==== Raw data ====

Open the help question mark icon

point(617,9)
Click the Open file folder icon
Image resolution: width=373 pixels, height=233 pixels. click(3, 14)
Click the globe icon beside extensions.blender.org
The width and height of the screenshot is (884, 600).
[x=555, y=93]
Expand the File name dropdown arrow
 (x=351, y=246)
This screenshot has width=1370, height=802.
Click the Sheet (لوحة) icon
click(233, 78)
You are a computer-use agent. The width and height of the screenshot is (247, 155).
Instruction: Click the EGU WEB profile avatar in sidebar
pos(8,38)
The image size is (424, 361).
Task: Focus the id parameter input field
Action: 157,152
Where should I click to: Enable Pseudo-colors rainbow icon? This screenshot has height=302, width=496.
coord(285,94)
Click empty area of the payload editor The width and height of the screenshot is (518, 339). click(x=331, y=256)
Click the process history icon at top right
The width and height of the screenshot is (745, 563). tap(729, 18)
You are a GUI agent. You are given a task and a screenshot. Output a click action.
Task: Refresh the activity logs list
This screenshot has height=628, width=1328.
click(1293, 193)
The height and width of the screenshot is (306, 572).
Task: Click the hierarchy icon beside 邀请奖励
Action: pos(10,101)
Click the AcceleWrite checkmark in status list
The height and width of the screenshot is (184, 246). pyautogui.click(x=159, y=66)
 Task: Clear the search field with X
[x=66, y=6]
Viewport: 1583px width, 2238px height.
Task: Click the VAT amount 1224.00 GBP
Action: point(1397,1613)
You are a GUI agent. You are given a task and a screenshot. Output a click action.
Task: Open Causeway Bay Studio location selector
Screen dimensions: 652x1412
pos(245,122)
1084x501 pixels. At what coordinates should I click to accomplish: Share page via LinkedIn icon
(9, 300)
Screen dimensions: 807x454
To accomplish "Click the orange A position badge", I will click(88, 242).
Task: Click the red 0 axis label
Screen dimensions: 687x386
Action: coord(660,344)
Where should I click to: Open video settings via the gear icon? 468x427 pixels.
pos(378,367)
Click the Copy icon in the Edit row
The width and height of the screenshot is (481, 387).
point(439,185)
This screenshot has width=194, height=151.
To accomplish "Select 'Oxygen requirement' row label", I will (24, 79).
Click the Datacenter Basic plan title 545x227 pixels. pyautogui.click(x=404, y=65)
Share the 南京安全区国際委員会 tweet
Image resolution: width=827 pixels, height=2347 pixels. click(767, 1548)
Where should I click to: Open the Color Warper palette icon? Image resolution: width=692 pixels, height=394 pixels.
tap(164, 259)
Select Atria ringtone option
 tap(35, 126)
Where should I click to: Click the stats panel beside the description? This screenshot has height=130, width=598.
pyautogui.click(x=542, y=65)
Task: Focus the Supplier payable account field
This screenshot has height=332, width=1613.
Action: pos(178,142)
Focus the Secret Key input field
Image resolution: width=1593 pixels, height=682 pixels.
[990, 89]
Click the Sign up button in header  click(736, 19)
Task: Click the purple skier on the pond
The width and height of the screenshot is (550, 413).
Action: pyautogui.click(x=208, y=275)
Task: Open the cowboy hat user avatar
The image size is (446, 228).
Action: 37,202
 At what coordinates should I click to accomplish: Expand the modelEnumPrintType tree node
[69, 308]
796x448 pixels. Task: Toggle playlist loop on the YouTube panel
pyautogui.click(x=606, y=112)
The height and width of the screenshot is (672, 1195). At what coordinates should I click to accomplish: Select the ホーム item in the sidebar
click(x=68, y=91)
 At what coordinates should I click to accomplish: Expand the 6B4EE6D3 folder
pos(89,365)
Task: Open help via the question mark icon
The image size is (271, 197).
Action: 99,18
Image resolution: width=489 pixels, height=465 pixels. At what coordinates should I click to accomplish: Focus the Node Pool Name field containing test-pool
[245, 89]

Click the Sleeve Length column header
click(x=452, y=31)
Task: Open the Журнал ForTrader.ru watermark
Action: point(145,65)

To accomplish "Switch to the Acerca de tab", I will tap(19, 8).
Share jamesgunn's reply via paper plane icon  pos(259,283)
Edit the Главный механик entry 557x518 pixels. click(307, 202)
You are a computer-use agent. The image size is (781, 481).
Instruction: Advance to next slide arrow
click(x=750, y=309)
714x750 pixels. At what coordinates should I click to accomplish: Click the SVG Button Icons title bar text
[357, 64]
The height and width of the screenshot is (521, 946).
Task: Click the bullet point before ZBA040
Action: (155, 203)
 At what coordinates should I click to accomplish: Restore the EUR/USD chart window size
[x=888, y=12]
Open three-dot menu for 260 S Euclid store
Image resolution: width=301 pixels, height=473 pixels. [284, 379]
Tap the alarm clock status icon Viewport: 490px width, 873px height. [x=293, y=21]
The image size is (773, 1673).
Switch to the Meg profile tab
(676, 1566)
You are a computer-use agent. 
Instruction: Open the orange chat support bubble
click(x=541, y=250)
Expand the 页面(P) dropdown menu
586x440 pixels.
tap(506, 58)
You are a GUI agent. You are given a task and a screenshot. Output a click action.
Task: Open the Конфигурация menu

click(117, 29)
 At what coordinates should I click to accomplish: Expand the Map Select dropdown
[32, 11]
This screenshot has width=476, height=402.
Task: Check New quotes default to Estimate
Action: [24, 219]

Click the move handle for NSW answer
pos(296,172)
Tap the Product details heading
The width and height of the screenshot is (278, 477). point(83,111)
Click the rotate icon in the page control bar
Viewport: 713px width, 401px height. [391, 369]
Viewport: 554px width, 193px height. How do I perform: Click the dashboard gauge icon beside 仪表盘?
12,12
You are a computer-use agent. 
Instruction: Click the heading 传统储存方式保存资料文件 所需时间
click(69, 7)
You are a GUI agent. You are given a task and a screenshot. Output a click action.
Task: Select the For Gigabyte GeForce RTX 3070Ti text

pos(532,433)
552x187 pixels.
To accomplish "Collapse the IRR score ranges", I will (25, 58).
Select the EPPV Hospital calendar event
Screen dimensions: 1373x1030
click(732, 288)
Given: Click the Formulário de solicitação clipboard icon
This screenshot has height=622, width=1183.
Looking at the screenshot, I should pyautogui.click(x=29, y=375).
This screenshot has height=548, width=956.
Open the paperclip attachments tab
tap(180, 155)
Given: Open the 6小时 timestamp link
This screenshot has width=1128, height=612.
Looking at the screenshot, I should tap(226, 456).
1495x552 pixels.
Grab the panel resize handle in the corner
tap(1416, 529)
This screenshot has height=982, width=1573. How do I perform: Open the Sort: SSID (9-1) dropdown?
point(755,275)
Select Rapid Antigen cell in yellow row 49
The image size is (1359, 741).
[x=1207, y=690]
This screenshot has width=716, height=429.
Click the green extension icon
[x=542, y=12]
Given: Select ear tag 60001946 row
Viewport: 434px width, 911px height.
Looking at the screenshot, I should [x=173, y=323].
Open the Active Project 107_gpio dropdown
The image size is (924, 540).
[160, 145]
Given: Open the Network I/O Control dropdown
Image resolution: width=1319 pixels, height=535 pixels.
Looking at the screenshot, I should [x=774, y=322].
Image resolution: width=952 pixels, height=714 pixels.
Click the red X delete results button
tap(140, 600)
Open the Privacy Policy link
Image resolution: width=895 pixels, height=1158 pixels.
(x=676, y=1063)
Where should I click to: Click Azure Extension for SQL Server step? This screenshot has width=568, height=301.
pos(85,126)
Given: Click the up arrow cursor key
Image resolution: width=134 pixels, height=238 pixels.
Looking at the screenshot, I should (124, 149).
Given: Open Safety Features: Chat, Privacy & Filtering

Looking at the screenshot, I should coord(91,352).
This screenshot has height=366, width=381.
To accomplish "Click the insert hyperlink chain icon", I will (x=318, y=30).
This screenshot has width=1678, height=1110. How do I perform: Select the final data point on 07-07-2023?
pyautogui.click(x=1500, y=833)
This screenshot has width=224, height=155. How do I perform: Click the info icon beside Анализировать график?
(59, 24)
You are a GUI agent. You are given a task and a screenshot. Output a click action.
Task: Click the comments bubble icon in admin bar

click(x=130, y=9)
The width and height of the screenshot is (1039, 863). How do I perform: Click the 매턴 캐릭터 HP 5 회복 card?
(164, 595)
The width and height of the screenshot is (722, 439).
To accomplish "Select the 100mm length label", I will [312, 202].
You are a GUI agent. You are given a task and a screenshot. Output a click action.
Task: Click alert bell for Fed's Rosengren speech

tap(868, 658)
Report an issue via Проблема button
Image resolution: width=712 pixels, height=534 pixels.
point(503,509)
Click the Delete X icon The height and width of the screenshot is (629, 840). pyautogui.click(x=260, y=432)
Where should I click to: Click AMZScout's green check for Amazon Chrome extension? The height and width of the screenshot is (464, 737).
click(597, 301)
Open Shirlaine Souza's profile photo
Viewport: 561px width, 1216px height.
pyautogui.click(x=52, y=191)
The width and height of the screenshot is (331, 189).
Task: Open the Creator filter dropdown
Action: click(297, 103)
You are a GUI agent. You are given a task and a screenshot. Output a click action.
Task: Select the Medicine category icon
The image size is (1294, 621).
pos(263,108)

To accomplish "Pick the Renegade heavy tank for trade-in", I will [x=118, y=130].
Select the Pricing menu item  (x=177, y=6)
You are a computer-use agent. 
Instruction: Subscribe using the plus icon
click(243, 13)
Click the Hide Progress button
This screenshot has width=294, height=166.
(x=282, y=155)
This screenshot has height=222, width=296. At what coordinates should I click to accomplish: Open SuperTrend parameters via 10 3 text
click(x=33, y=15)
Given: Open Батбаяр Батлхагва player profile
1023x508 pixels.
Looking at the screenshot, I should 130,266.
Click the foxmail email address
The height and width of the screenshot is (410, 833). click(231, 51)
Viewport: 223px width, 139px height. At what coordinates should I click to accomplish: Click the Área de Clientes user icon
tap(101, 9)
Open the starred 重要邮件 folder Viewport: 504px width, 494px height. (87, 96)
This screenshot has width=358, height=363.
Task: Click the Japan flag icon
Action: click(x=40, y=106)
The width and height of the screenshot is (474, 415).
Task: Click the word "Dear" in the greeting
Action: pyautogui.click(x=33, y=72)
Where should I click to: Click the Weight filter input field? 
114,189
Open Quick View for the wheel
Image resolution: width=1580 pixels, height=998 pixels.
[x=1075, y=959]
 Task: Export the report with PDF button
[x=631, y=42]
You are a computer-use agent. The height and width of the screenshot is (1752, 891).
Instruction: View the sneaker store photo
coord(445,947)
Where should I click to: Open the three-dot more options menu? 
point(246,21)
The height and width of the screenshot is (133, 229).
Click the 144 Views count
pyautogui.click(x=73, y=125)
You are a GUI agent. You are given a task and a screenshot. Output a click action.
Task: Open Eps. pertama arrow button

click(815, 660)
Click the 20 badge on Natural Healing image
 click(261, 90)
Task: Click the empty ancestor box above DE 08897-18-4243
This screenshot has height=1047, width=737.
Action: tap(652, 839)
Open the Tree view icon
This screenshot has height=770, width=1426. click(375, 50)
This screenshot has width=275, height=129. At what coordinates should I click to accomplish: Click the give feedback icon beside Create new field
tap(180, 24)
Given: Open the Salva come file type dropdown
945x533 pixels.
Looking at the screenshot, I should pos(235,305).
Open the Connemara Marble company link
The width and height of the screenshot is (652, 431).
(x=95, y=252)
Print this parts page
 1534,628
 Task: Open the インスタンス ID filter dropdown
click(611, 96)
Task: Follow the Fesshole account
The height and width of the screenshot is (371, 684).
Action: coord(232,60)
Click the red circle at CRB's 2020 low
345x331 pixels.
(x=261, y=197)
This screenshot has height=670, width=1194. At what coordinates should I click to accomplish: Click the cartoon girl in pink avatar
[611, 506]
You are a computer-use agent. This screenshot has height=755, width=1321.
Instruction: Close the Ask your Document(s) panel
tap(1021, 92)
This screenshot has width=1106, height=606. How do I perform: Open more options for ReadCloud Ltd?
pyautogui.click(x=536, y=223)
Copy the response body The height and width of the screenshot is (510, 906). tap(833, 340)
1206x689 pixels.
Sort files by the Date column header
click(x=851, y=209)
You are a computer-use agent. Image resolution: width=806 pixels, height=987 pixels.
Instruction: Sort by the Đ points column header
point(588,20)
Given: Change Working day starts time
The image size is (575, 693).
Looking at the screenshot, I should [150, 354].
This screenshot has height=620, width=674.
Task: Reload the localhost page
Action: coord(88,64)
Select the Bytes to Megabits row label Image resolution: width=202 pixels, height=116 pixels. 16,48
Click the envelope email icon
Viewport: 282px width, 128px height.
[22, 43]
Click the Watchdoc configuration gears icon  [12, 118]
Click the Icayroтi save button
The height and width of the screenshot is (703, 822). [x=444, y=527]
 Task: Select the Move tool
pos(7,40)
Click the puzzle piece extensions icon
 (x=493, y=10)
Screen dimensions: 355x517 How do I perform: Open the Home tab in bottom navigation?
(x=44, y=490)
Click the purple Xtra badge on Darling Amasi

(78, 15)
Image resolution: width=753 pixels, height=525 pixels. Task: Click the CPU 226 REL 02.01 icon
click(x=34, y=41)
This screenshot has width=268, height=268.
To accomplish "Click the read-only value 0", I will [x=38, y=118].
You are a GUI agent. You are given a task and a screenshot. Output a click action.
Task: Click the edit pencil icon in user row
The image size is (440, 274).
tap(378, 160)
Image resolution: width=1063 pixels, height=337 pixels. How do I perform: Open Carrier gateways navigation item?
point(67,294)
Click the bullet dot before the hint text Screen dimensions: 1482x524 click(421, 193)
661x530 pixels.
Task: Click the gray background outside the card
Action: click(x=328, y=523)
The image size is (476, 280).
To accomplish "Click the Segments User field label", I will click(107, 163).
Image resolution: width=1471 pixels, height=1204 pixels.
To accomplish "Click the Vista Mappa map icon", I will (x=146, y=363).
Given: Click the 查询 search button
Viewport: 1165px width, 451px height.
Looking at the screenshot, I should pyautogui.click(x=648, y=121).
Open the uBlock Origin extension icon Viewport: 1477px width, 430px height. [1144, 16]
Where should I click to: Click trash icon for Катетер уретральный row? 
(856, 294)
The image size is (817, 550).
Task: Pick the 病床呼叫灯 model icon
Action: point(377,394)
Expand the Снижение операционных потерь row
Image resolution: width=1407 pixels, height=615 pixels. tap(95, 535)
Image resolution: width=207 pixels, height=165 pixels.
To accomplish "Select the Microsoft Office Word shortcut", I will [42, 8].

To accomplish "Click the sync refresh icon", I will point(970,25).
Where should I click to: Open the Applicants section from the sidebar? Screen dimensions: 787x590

====

Requirement: Starting at the line that contains "Open the Active Project 107_gpio dropdown" and stopping after the line that contains "Open the Privacy Policy link", write out every line exactly as it appears above, and no other line.

Exercise response:
Open the Active Project 107_gpio dropdown
The image size is (924, 540).
[160, 145]
Given: Open the Network I/O Control dropdown
Image resolution: width=1319 pixels, height=535 pixels.
Looking at the screenshot, I should [x=774, y=322].
Image resolution: width=952 pixels, height=714 pixels.
Click the red X delete results button
tap(140, 600)
Open the Privacy Policy link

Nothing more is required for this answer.